Asked if he would consider rehiring her, he said: "It is of no interest to the school at all."

Beck said his client's case was "very much on the borderline", which was why she had spent "thousands" of dollars fighting for the right to teach.

"She felt the [Teachers Council] decision was harsh and her position has been vindicated."

While Judge Tuohy's ruling is thought to set a legal precedent, education law expert Paul Rishworth did not believe it would mean every teacher who had a sexual relationship with a student would be allowed to return to the profession.

Judge Tuohy's ruling said the teacher did not dispute the facts or the serious misconduct charge but didn't think she deserved the ultimate penalty of deregistration.

Judge Tuohy said the five members of the disciplinary tribunal were divided in their ruling of December 2007.

Three found the teacher's behaviour serious misconduct "at the highest level", but the others disagreed.

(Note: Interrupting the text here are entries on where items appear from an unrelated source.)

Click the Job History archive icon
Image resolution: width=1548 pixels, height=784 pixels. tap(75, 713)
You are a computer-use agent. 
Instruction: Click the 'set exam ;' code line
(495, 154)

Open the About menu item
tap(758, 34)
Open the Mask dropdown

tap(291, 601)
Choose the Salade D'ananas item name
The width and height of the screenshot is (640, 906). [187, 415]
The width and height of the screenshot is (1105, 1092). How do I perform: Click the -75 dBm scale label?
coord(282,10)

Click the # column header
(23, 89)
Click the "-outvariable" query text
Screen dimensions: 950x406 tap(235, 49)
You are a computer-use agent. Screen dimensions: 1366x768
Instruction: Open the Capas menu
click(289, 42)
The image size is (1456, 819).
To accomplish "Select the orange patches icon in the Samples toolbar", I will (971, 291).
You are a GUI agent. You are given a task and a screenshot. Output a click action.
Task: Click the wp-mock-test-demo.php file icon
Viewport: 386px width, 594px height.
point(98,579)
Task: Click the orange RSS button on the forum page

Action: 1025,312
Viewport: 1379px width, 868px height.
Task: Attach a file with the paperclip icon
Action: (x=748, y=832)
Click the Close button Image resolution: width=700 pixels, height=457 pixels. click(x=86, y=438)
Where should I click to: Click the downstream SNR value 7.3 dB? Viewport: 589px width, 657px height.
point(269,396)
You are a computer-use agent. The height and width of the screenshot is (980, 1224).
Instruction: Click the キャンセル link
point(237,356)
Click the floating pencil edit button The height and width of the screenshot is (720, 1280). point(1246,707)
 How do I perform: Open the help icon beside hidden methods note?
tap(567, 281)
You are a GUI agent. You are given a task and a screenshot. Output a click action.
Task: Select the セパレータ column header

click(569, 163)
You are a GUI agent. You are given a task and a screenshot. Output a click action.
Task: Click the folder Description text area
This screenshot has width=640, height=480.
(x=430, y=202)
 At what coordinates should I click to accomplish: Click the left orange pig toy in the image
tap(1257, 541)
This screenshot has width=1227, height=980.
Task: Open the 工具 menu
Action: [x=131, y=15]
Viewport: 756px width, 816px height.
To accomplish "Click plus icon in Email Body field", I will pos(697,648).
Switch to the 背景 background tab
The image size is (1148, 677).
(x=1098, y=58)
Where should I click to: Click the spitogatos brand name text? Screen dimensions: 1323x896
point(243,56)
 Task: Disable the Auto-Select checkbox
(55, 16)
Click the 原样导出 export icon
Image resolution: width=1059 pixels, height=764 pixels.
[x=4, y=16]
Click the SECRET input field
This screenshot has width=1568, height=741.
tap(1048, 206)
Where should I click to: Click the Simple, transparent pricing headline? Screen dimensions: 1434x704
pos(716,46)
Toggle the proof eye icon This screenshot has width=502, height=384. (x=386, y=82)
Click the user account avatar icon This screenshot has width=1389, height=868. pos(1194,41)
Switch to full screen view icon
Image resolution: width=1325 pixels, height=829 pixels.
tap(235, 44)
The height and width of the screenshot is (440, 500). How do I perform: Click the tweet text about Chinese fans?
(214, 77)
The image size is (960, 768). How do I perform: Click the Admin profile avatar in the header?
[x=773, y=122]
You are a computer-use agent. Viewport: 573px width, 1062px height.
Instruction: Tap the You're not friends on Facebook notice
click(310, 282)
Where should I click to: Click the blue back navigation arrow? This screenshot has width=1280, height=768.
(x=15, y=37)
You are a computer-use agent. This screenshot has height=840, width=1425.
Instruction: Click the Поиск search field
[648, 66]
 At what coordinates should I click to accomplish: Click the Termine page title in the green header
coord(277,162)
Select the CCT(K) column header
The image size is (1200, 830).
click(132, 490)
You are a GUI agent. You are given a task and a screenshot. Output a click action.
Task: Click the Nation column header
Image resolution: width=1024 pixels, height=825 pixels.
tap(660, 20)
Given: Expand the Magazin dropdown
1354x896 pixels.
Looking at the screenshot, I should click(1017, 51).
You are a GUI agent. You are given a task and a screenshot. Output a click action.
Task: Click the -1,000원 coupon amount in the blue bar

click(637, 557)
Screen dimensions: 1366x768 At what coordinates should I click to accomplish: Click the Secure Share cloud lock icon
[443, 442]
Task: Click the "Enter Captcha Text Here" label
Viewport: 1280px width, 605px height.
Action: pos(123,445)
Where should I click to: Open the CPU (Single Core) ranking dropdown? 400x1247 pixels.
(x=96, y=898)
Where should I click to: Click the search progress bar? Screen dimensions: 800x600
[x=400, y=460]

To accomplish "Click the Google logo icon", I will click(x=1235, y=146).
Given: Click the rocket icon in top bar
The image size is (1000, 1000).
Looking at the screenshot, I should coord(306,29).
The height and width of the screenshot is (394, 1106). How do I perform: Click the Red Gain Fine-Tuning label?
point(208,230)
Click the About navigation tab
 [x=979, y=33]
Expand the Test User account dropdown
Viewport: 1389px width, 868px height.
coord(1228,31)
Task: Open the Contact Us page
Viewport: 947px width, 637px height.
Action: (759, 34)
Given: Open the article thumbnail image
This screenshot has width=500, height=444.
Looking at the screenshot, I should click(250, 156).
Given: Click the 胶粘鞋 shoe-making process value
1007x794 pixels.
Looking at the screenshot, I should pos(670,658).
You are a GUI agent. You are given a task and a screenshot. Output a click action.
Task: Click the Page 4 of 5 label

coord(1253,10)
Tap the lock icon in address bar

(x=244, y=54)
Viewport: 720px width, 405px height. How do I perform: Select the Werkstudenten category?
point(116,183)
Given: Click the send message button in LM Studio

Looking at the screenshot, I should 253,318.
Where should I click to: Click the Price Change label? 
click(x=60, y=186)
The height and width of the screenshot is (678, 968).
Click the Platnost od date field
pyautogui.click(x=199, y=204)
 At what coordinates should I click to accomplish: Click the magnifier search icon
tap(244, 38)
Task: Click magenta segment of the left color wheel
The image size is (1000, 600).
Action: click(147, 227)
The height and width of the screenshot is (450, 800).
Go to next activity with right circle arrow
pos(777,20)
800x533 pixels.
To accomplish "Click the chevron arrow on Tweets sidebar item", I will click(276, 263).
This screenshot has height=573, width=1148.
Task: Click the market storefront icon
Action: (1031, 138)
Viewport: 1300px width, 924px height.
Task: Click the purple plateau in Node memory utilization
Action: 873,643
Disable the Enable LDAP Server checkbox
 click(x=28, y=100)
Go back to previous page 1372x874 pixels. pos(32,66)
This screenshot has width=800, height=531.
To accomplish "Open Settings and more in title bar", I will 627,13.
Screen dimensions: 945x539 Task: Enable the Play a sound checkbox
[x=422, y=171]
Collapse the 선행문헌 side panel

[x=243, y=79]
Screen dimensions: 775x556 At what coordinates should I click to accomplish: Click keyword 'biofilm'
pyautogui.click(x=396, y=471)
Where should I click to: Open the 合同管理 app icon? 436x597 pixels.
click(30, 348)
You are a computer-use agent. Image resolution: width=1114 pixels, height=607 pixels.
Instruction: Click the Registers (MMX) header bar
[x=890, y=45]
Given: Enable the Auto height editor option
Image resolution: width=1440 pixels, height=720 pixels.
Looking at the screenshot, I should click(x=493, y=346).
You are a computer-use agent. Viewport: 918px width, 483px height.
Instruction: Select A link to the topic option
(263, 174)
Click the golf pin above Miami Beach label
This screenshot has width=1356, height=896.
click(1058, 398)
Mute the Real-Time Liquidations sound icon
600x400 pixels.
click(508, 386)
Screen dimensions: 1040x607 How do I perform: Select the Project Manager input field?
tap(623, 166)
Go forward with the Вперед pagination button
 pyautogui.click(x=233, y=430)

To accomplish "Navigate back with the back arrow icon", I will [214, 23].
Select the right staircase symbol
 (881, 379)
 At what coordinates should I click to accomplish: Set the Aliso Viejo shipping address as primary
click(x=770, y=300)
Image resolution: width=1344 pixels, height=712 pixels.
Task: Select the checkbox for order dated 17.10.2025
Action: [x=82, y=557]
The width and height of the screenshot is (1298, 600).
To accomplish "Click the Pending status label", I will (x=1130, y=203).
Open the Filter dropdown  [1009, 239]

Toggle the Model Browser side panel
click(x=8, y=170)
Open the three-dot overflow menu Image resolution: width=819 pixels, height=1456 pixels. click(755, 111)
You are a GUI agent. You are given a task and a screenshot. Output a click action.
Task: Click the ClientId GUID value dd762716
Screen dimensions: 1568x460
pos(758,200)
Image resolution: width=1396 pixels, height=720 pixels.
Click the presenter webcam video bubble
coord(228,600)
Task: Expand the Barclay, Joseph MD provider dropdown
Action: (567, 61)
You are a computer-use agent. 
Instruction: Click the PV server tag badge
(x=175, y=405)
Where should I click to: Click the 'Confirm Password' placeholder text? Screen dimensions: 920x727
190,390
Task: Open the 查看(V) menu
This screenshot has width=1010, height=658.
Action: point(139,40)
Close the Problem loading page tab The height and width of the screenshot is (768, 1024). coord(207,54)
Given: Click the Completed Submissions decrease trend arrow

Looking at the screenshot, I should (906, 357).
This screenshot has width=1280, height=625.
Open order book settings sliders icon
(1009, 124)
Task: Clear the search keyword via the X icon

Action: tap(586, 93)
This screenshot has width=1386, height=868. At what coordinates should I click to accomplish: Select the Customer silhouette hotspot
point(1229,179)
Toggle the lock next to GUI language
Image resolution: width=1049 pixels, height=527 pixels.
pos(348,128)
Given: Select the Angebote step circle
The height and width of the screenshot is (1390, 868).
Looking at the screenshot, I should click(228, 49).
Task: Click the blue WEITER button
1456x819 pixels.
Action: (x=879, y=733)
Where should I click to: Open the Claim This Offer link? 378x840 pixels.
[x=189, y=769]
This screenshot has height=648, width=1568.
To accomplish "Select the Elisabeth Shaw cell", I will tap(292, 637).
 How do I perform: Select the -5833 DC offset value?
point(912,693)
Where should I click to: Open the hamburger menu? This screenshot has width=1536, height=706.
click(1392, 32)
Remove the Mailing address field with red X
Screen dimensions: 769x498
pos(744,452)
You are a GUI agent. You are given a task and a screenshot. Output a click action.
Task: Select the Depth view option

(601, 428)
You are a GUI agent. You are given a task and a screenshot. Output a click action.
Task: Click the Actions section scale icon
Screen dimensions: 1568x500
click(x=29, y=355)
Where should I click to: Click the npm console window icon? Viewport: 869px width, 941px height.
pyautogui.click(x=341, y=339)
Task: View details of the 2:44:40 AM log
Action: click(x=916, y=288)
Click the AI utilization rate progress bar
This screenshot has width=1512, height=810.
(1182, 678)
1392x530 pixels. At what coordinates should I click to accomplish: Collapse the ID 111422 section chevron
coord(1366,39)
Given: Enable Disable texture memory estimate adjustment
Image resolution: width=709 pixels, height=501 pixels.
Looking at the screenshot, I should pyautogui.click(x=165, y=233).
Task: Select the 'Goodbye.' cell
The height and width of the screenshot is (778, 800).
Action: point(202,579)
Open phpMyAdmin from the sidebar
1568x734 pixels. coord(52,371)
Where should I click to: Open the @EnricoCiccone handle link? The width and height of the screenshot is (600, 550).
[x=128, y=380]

The case was viewed as serious for a number of reasons including:

- The year 13 student was still enrolled at her school at the start of the relationship and there was a 12-year age gapThe relationship continued until only a month before the tribunal hearing.

- She was an adviser to the student and invited him to her apartment while he was still enrolled.

Mitigating circumstances included:

- There was no evidence from the student or his parents, and he made the approach that led to intimacy.

- The student was in his last year and had completed his classes when they began having sex and the teacher was not viewed as predatory.

- The teacher was in a vulnerable emotional state at the time of the time of the relationship, which clouded her judgment.

- The student, now at university, said the 11-month affair, which ended in September 2007, had not harmed him.

Judge Tuohy said cancellation of registration would often be the only appropriate outcome, but was not the only possible one.

He noted the teacher disclosed the relationship to her principal within a week of it starting and resigned soon after.

She was recognised as a gifted teacher and admitted a serious error of judgment.

Judge Tuohy censured her with "conditions" on her practicing certificate, requiring her to undergo supervision until the end of 2010.